■ Extract:
***
Hot flashes are all too familiar for many women going through perimenopause and menopause. Until June 2013, those sudden feelings of warmth and blushing had few easily obtainable and uncomplicated non-hormonal remedies – other than an ice pack and a high-powered fan. Now, however, a new FDA-approved non-hormonal drug, known as paroxetine, has hit the market for treating hot flashes.
Hot Flashes: Symptoms
But first – do you know if your symptoms are actually hot flashes, or something else? Hot flash symptoms are sometimes confused with the symptoms of hyperthyroidism and even heart attack. Common symptoms of hot flashes include:
- Feeling of spreading warmth in the upper body and face
- Flushed, red, or blotchy skin
- Rapid heartbeat
- Upper body perspiration
- Chilled feeling after the episode is over
Hot flashes can last anywhere from a couple minutes to a half hour. Depending on the woman, hot flashes may occur multiple times a day or just once every few days. In most women who experience hot flashes, episodes recur for at least a year.
These symptoms are very similar to hyperthyroidism symptoms. However, hyperthyroidism usually includes the following symptoms, in addition to those listed above:
- Sudden weight loss (despite increased appetite)
- Changes in bowel patterns
- Enlarged thyroid gland (swelling at base of the neck)
- Fine, brittle hair
- Fatigue and muscle weakness
Occasionally, patients write off symptoms of a mild heart attack as a hot flash. If you ever experience pain or pressure in the chest, shortness of breath, pain in one or both arms, the neck, back, jaw, or stomach, then you may be experiencing a heart attack. Call 911 immediately.
Hot Flashes: Treatments
There are many different treatment options for hot flashes, each with its own set of pros and cons. It’s important to keep in mind that hot flashes do not require treatment. If your hot flashes are few and far between – or if they don’t bother you that much – then you may wish to avoid medication, as the side effects could be more bothersome than the actual hot flashes. A few widely adapted treatment options include:
- Hormone Therapy. Oral dosages of estrogen and progesterone may be used to provide symptomatic relief. (Women who have had a hysterectomy do not need progesterone.) Estrogen can be effective for reducing symptoms, but is typically not recommended for women who are at risk for heart disease, breast cancer, or blood clotting.
- Antidepressants. Many women who cannot – or do not want to – use hormonal drugs find low-dose antidepressants to be effective in reducing hot flash symptoms. However, antidepressants could have undesirable side effects that outweigh their benefit, including nausea, weight gain, disinterest in sex, and dizziness.
- Gabapentin. This prescription medication is used to prevent seizures. However, some women have had success in reducing hot flashes with gabapentin. Side effects may include drowsiness, headaches, and dizziness.
- Clonidine. This hypertension medication, available in the form of a pill or patch, has been known to reduce hot flash symptoms in some women. Side effects include dizziness, dry mouth, constipation, and drowsiness.
Paroxetine: Non-Hormonal Treatment Option
Understandably, many women are reluctant to introduce additional hormones to their bodies, as the use of hormones can increase the risk for breast cancer and other diseases. Paroxetine offers an alternative. Paroxetine is a non-hormonal drug that has recently received FDA approval for treating hot flashes. Paroxetine’s original use was for treating major depression and various behavioral health disorders.
Paroxetine for hot flashes is a low-dose form of paroxetine mesylate. It is used to treat moderate to severe vasomotor menopausal symptoms, such as hot flashes and night sweats. The drug functions as a selective serotonin reuptake inhibitor (SSRI). This means that the medication regulates the amount of serotonin in the brain, which is believed to help regulate the body’s temperature.
Though paroxetine and other antidepressants have been prescribed for hot flashes for many years, this new FDA-approved SSRI is specifically designed for treating hot flashes, which leads many physicians to believe that it could be a safer, more effective alterative. However, the drug is too new for studies to confirm it is safer or more effective than hormonal therapies.
***
■ Dataset content:
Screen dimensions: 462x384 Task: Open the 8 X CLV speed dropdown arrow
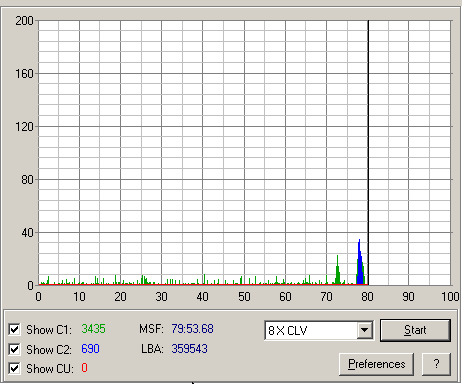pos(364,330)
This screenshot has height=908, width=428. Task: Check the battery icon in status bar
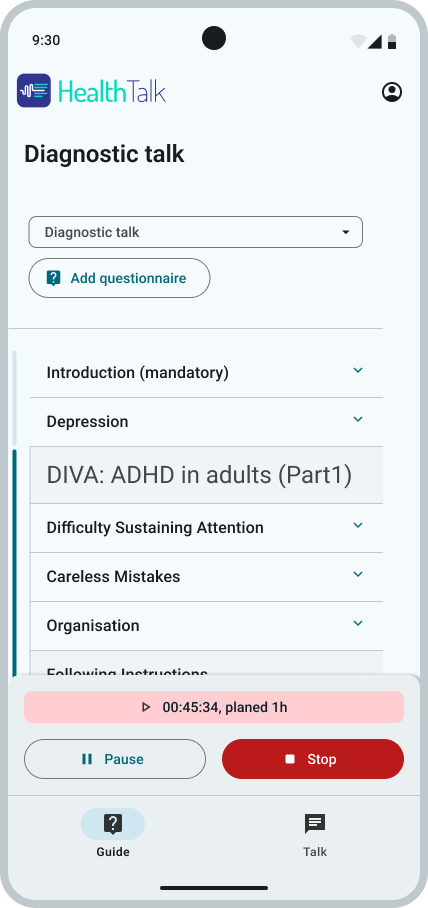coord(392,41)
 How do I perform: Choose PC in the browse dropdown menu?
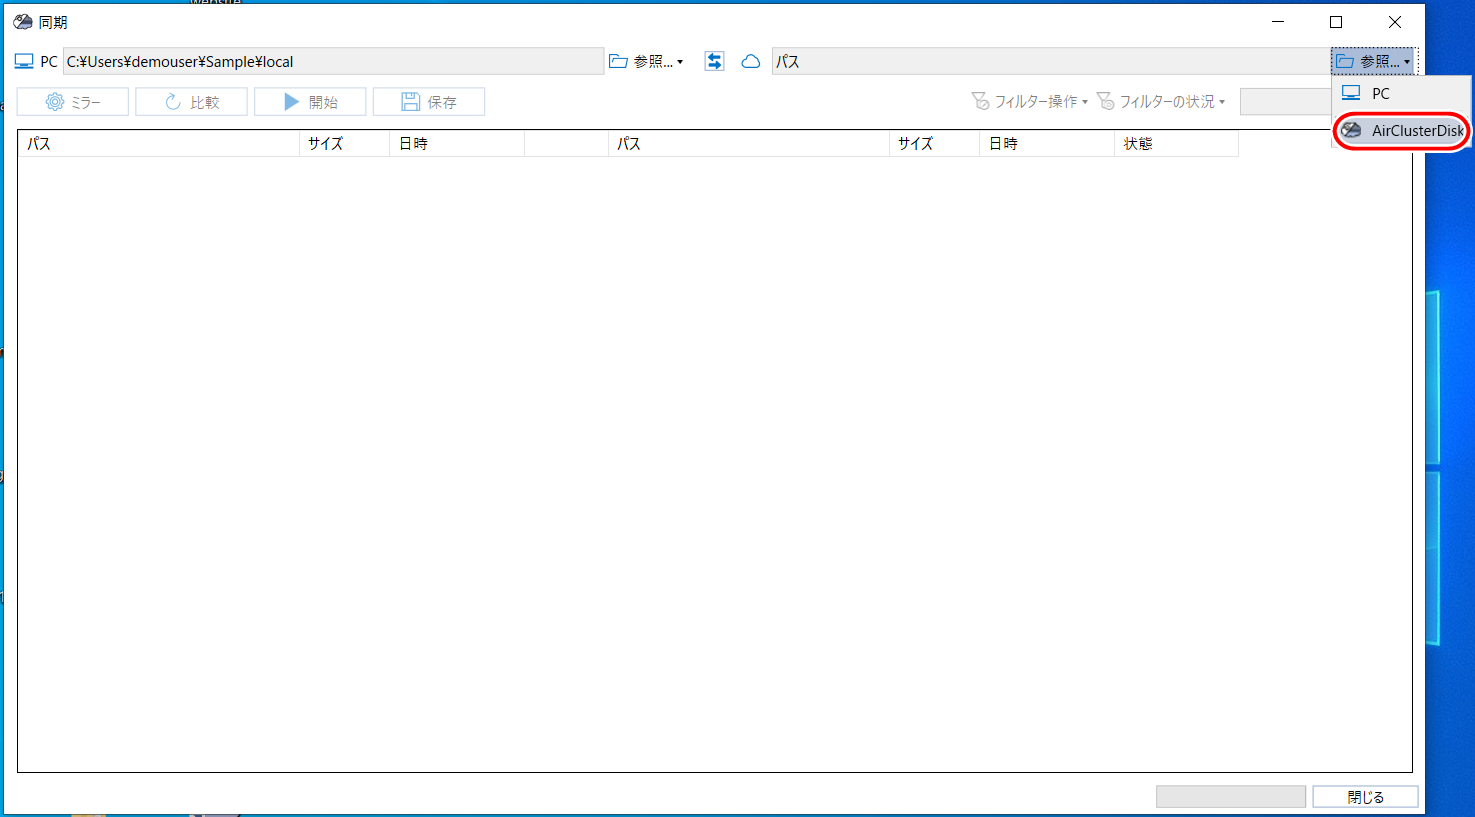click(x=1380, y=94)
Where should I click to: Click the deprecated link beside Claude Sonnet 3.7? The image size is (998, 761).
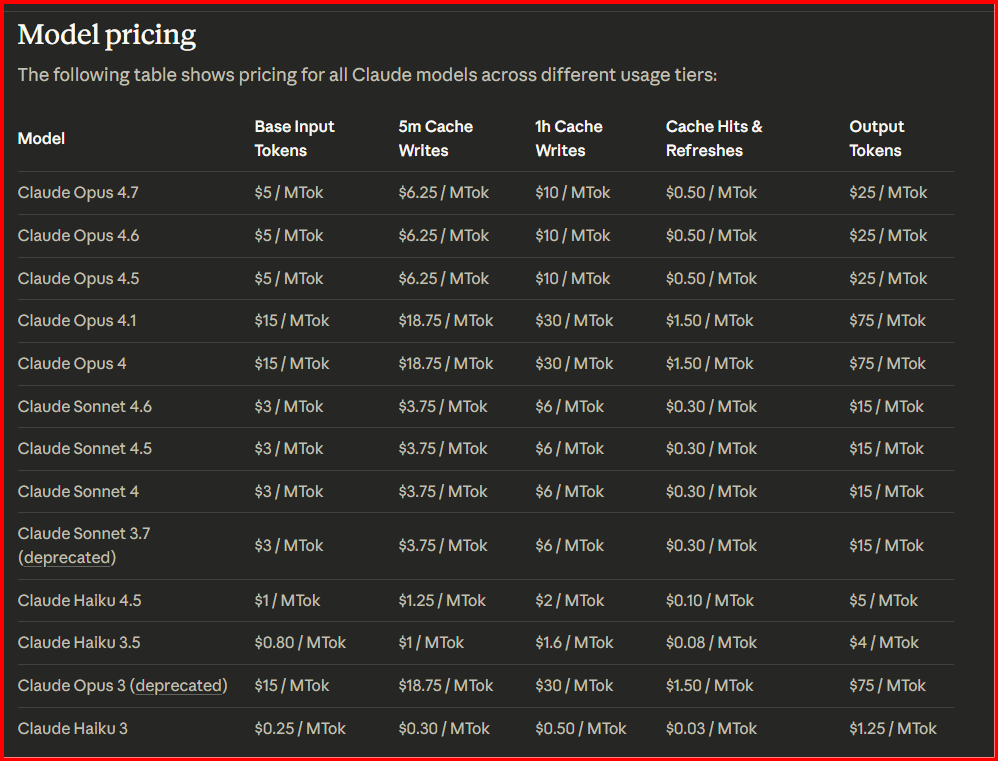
***
■ Problem 1:
Translate this sentence from the text on hot flashes into Spanish: "Hot flashes can last anywhere from a couple minutes to a half hour."
■ Problem 2:
Decide whether each statement agrees with the text on hot flashes. Answer yes or no for each, and quote the deciding words of the text.
(a) Women who have had a hysterectomy need progesterone as part of hormone therapy.
(b) Clonidine comes as a pill or a patch.
(c) Studies have confirmed that paroxetine is safer than hormonal therapies.
■ Problem 3:
Copy the text on hot flashes word for word from "Hot Flashes: Treatments" up to and including "or blood clotting.".

■ Output 1:
Los sofocos pueden durar desde un par de minutos hasta media hora.

■ Output 2:
(a) No: "Women who have had a hysterectomy do not need progesterone."
(b) Yes: "available in the form of a pill or patch"
(c) No: "the drug is too new for studies to confirm it is safer or more effective than hormonal therapies"

■ Output 3:
Hot Flashes: Treatments
There are many different treatment options for hot flashes, each with its own set of pros and cons. It’s important to keep in mind that hot flashes do not require treatment. If your hot flashes are few and far between – or if they don’t bother you that much – then you may wish to avoid medication, as the side effects could be more bothersome than the actual hot flashes. A few widely adapted treatment options include:
- Hormone Therapy. Oral dosages of estrogen and progesterone may be used to provide symptomatic relief. (Women who have had a hysterectomy do not need progesterone.) Estrogen can be effective for reducing symptoms, but is typically not recommended for women who are at risk for heart disease, breast cancer, or blood clotting.